As a coach, Dupree is unorthodox. While some coaches stress lifting weights and strength training, Dupree devotes time to yoga and meditation. He explains that in the heat of battle, fencers are undermined by the surge of adrenaline pulsing through their bodies. By teaching his fencers how to control their breathing through yoga and meditation, he’s made them better fighters. “I saw so much attention being spent on getting kids fast and strong, without paying any attention to the mental side,” he says. “I attribute that as the reason why in three years our fencers at my club in New York City took a bigger jump than most others.” In the course of three years, Dupree coached an under-seventeen national champion, an under-twenty national champion, and a senior national champion who made the Olympic team. “He was the youngest guy to make the Olympic team that year.” Dupree coached nineteen-year-old Race Imboden at the London Olympics and considers seeing one of his pupils excel to the world stage the proudest moment of his fencing career.

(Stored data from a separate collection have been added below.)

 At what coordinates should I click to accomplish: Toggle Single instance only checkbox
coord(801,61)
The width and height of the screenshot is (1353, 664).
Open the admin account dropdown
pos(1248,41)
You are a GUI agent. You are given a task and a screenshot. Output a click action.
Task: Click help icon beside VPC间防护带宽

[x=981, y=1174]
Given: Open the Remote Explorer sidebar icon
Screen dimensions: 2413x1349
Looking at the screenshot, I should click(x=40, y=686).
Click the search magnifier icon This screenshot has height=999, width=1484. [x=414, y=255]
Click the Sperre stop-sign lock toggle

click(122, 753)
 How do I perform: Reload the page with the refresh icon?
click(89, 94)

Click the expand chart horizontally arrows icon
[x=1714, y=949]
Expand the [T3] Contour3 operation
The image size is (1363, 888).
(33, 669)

Here on Nantucket, Dupree hopes the island can someday serve as a stage for big fencing competitions. While there are strong fencing niches throughout the country, the sport is largely obscure and misunderstood. “I think the misperception is that it’s an upper-crust sport. People think it’s just this prep-school thing, but it’s not. It can actually get pretty down and dirty,” Dupree says. What gives fencing its air of exclusivity is that very few places offer it, as there are only so many coaches in the country. In bringing fencing to Nantucket, Dupree wonders if the next national champion will be discovered. The only way to find out is to take a stab at it.